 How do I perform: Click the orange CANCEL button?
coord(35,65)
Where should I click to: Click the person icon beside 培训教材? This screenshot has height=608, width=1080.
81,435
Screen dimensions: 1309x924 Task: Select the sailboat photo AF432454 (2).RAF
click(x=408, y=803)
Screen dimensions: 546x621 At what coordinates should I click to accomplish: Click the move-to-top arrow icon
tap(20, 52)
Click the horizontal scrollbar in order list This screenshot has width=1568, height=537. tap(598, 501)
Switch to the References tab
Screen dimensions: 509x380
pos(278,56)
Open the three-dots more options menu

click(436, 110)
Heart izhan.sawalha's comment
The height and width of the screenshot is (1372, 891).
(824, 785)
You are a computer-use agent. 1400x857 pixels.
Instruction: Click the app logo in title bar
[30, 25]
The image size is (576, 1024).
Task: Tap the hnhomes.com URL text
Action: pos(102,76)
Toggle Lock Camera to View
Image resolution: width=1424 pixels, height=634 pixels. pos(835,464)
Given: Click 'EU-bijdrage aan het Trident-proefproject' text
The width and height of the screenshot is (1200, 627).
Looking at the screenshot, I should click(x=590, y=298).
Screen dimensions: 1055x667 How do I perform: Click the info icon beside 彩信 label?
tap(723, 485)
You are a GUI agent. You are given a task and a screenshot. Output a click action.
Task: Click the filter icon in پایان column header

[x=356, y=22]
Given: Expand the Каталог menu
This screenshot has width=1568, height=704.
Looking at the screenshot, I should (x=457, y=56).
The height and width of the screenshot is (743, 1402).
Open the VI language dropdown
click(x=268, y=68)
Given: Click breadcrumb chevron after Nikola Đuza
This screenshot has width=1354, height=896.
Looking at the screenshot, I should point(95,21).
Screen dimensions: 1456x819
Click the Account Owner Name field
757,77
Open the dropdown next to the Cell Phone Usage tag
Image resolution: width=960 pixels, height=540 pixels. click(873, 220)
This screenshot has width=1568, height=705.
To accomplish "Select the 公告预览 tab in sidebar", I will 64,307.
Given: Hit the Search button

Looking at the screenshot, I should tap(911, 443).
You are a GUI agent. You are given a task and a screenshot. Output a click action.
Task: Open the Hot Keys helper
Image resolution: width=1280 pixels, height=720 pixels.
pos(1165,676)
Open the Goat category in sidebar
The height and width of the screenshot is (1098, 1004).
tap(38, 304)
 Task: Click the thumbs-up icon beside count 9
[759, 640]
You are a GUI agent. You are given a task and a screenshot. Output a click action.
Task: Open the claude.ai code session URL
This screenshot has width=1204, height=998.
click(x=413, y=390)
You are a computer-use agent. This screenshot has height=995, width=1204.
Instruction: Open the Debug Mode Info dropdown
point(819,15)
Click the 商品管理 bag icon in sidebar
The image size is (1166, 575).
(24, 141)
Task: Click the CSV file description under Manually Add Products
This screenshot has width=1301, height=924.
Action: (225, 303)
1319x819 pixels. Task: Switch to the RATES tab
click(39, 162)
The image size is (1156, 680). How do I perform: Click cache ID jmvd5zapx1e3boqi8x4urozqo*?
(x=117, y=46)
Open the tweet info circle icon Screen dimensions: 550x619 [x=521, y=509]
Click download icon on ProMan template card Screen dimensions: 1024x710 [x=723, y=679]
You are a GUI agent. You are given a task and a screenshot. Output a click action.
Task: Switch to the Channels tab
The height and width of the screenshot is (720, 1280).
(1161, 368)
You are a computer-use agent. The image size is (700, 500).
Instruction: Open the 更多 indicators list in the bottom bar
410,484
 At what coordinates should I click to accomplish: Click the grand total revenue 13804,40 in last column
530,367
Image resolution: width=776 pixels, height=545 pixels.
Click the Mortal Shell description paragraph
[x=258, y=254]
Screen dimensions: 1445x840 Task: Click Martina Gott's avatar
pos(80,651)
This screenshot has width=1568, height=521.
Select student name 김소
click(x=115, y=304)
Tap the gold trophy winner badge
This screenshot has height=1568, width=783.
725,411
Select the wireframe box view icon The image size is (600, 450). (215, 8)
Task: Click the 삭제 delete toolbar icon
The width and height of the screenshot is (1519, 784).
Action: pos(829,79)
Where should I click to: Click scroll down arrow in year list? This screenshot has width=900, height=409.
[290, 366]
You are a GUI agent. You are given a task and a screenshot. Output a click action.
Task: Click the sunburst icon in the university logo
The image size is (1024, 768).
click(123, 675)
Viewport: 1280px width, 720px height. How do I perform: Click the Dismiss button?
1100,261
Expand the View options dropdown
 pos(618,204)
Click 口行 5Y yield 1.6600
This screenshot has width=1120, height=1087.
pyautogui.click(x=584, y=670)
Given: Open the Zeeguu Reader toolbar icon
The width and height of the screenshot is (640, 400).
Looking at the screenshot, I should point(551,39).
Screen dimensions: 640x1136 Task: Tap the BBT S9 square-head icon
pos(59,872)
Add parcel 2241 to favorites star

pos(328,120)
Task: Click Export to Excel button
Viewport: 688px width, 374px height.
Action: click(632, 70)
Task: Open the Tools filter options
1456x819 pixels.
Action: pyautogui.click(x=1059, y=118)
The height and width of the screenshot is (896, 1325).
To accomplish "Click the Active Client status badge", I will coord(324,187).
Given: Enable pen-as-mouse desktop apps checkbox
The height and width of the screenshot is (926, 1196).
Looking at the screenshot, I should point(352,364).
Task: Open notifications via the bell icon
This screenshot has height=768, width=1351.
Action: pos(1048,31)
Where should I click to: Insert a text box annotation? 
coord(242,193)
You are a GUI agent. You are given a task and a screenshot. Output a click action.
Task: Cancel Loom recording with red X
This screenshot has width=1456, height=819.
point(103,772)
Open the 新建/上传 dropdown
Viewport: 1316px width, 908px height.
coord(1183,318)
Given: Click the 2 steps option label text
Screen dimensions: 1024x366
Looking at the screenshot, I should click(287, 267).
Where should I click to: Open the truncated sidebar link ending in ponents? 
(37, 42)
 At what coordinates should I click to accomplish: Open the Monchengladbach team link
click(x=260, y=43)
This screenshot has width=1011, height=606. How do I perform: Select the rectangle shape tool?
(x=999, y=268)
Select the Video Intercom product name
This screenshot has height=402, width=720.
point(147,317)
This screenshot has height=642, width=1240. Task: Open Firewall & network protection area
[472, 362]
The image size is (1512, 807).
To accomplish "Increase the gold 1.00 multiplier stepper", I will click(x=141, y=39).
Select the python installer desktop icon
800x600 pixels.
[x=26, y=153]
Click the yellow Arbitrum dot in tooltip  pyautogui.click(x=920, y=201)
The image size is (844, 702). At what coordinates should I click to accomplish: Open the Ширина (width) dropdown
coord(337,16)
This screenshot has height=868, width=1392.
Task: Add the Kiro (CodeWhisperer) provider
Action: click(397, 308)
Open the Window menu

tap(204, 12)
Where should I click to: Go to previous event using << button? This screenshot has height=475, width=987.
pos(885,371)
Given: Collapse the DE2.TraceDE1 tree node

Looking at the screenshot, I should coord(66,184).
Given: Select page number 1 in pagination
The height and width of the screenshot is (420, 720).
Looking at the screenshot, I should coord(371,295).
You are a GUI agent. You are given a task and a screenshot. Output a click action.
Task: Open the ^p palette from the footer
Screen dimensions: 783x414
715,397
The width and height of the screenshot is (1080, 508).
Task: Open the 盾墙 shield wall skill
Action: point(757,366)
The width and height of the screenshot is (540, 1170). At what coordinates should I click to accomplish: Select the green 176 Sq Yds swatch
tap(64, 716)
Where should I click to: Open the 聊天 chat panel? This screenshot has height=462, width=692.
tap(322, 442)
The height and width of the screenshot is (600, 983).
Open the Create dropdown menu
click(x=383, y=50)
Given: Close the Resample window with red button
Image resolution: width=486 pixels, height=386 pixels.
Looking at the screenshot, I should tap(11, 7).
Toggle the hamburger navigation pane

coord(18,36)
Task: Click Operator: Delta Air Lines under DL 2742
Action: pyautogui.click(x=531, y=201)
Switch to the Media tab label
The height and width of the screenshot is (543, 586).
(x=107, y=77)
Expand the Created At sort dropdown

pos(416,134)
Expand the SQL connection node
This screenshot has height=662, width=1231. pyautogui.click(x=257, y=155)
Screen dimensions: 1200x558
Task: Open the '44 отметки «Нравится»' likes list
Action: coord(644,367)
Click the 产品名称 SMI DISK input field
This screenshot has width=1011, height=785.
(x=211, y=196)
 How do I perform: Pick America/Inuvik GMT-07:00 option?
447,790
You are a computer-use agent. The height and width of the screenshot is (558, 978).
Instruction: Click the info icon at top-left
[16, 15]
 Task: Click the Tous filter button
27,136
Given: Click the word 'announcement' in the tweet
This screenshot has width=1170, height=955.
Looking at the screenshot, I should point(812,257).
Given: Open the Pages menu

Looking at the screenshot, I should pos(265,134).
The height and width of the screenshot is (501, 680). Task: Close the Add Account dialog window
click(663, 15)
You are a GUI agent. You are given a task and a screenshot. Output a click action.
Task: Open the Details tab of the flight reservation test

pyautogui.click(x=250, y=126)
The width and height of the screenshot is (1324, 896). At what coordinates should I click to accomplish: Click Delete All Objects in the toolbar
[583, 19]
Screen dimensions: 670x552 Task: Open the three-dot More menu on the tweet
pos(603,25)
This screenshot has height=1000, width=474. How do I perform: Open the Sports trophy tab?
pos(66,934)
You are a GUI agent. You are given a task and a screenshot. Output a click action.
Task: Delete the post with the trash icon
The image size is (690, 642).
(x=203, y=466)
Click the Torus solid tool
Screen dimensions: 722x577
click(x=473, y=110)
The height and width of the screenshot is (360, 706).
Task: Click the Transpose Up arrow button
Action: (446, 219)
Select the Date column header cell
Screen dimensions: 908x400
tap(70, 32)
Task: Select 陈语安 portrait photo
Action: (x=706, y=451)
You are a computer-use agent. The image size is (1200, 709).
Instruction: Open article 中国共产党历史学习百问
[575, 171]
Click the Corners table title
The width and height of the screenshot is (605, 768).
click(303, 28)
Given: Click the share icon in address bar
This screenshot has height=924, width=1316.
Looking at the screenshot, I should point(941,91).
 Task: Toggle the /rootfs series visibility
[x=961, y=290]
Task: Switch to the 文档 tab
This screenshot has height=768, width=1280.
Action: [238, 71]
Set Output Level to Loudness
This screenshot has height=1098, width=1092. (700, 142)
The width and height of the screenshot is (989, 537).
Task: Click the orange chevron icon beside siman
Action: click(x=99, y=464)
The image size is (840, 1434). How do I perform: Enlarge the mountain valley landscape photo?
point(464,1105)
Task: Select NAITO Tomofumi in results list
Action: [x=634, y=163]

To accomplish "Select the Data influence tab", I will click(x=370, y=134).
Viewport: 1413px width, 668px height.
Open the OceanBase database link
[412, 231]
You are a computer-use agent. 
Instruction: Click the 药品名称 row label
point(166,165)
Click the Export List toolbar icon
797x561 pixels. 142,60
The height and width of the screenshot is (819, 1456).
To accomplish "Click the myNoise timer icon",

__________________________________________________

## PROMPT
Can you copy the lines starting with the one that contains "This screenshot has width=1011, height=606." and ending with the one that contains "Looking at the screenshot, I should tap(11, 7).", reproducing both of those lines and everything between them exactly?

## RESULT OF THE EXERCISE
This screenshot has width=1011, height=606. How do I perform: Select the rectangle shape tool?
(x=999, y=268)
Select the Video Intercom product name
This screenshot has height=402, width=720.
point(147,317)
This screenshot has height=642, width=1240. Task: Open Firewall & network protection area
[472, 362]
The image size is (1512, 807).
To accomplish "Increase the gold 1.00 multiplier stepper", I will click(x=141, y=39).
Select the python installer desktop icon
800x600 pixels.
[x=26, y=153]
Click the yellow Arbitrum dot in tooltip  pyautogui.click(x=920, y=201)
The image size is (844, 702). At what coordinates should I click to accomplish: Open the Ширина (width) dropdown
coord(337,16)
This screenshot has height=868, width=1392.
Task: Add the Kiro (CodeWhisperer) provider
Action: click(397, 308)
Open the Window menu

tap(204, 12)
Where should I click to: Go to previous event using << button? This screenshot has height=475, width=987.
pos(885,371)
Given: Collapse the DE2.TraceDE1 tree node

Looking at the screenshot, I should coord(66,184).
Given: Select page number 1 in pagination
The height and width of the screenshot is (420, 720).
Looking at the screenshot, I should coord(371,295).
You are a GUI agent. You are given a task and a screenshot. Output a click action.
Task: Open the ^p palette from the footer
Screen dimensions: 783x414
715,397
The width and height of the screenshot is (1080, 508).
Task: Open the 盾墙 shield wall skill
Action: point(757,366)
The width and height of the screenshot is (540, 1170). At what coordinates should I click to accomplish: Select the green 176 Sq Yds swatch
tap(64, 716)
Where should I click to: Open the 聊天 chat panel? This screenshot has height=462, width=692.
tap(322, 442)
The height and width of the screenshot is (600, 983).
Open the Create dropdown menu
click(x=383, y=50)
Given: Close the Resample window with red button
Image resolution: width=486 pixels, height=386 pixels.
Looking at the screenshot, I should tap(11, 7).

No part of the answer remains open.